At daggers drawn for the last several months, the two went for each other's jugular, with Banerjee shooting off a letter to Dhankhar in the backdrop of his recent criticism of the government over the way the state was tackling the COVID-19 pandemic.
Banerjee's allegation drew a sharp reaction from Dhankhar, who said that a state cannot be governed as a personal fiefdom and a constitutional functionary cannot be allowed to turn into a law unto oneself.
In a strongly worded five-page letter to the governor, Banerjee said Dhankhar has forgotten she is the "elected chief minister of a proud Indian state" whereas he is a nominated governor.
"You have to judge for yourself, whether your direct attacks on me, my ministers, officers, your tone, tenor and language, which in mildest words of extreme moderation, deserve to be characterised as parliamentary, your holding press conferences against the state government of which you are a governor, your repeated and consistent interference in the administration of my ministries make it clear as to who has flagrantly transgressed constitutional dharma...," she wrote.
Banerjee claimed the governor's conduct does not conform to even "basic norms of decency" between constitutional functionaries.
Dhankhar was quick to respond, tweeting, "A communication @MamataOfficial has been received. Outrageously factually wrong and constitutionally infirm.

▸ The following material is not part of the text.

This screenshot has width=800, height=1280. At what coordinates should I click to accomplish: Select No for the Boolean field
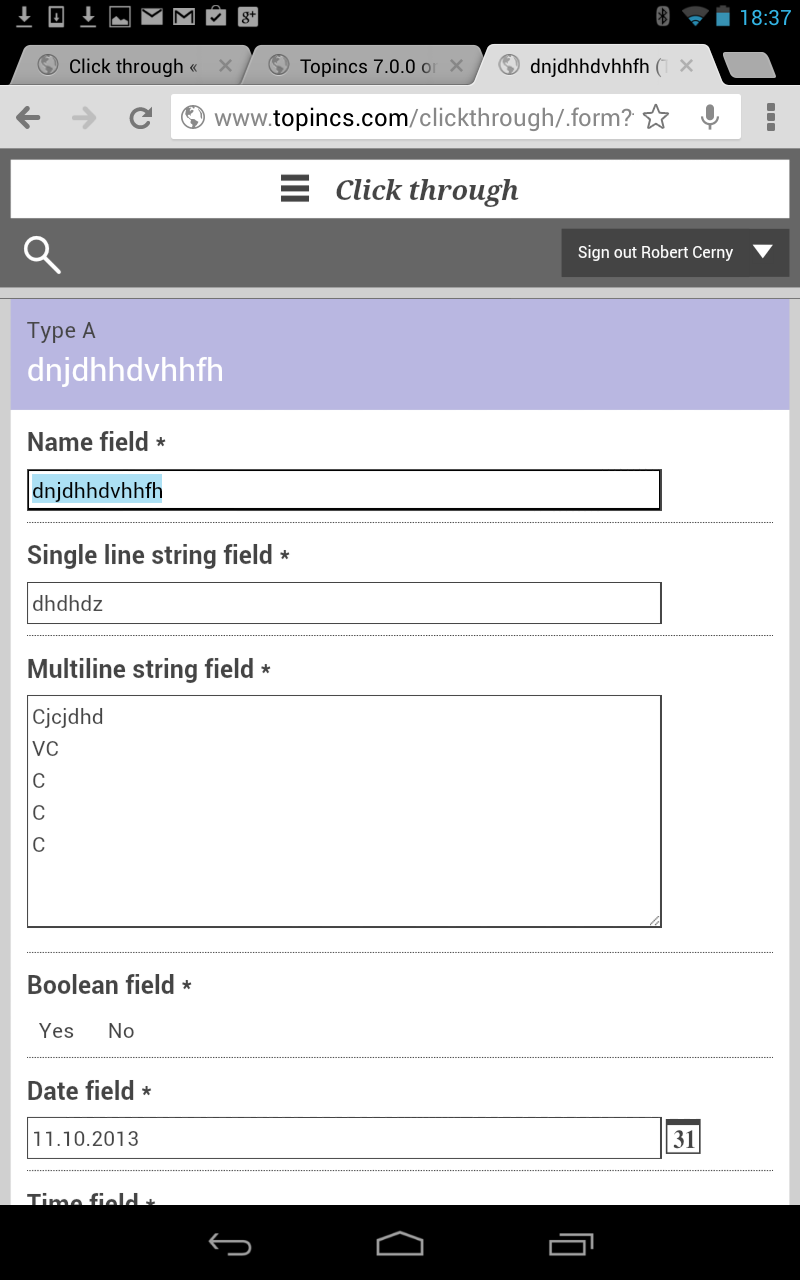120,1030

Recognised Non Resident Bengali Doctors have in an eye opener representation flagged concern? @MamataOfficial in COVID-19 battle. Worrisome issues flagged 1. Gross under-testing in West Bengal, and 2. Misreporting of data on the cause of death in COVID-19 patients," he said.
Dhankhar then shot back with a missive to Banerjee, saying "there has been a total failure at your end all through as regards compliance of constitutional prescriptions qua (in so far as) the constitutional head. The enormity of the situation and lapses at your end is that in spite of repeated communications for compliance you have blackholed all my communications resulting in the virtual negation of Articles 166 and 167 of the Constitution," he said in a five-page reply.
In her letter, Banerjee referred to a text message from the governor and said the tone, tenor, and language was unprecedented.
Terming Dhankhar's statement to the audiovisual media "to warn her" an "unprecedented event", Banerjee said the
governor continues to ignore all advice and inputs given by her and the council of ministers since his appointment. She also annexed a two-page letter from Dhankhar where he had castigated her government.